- [Data provided]:
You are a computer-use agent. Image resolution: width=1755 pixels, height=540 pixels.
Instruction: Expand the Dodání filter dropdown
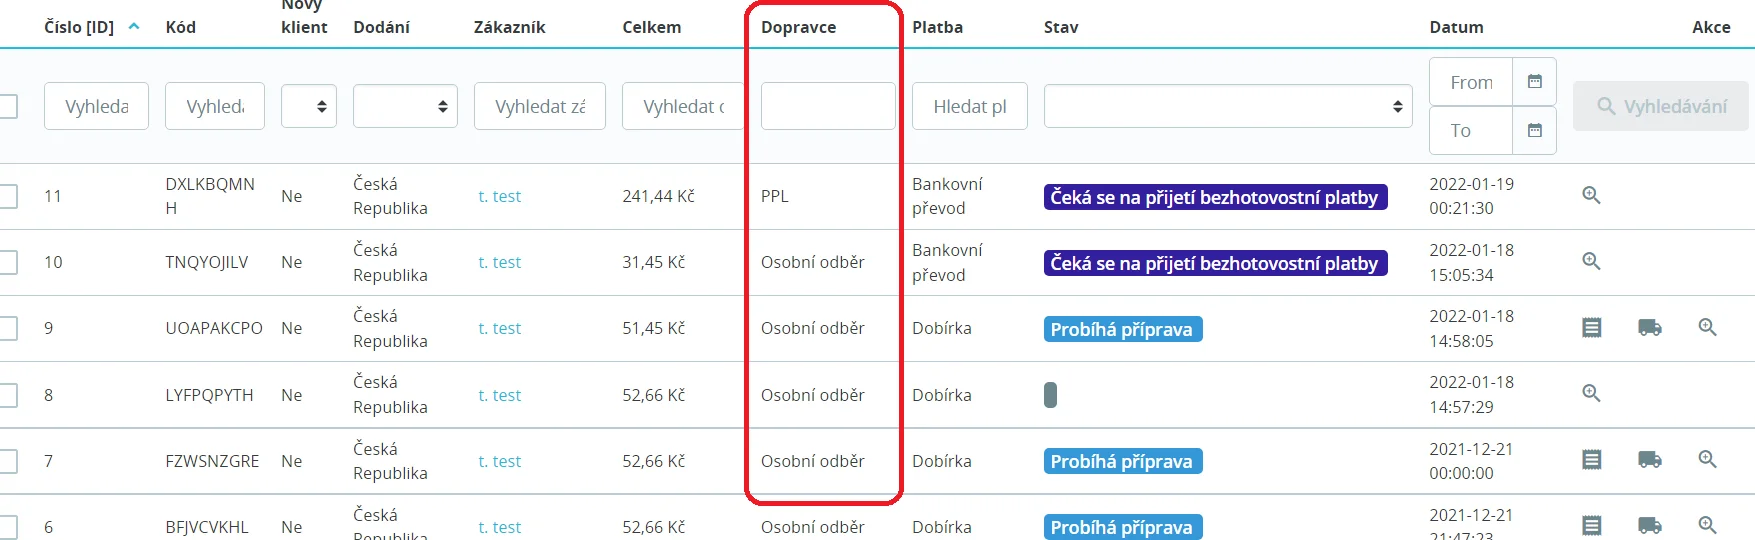pyautogui.click(x=405, y=106)
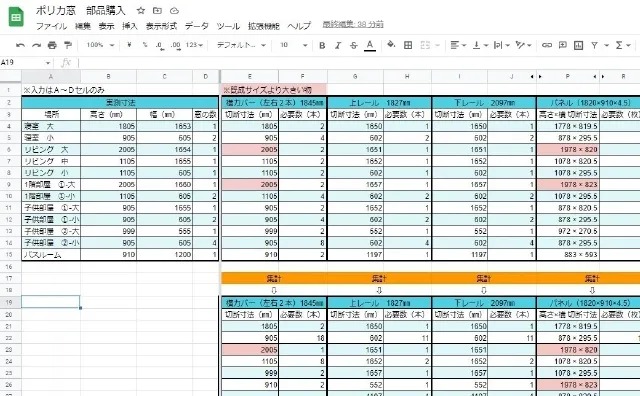The width and height of the screenshot is (640, 396).
Task: Star this document with the star icon
Action: pos(141,11)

- [Work required]: Copy every record exactly, but skip the pictures.

- [Exercise output]:
You are a computer-use agent. Image resolution: width=1755 pixels, height=540 pixels.
Instruction: Expand the Dodání filter dropdown
pyautogui.click(x=405, y=106)
The width and height of the screenshot is (640, 396).
Task: Star this document with the star icon
Action: pos(141,11)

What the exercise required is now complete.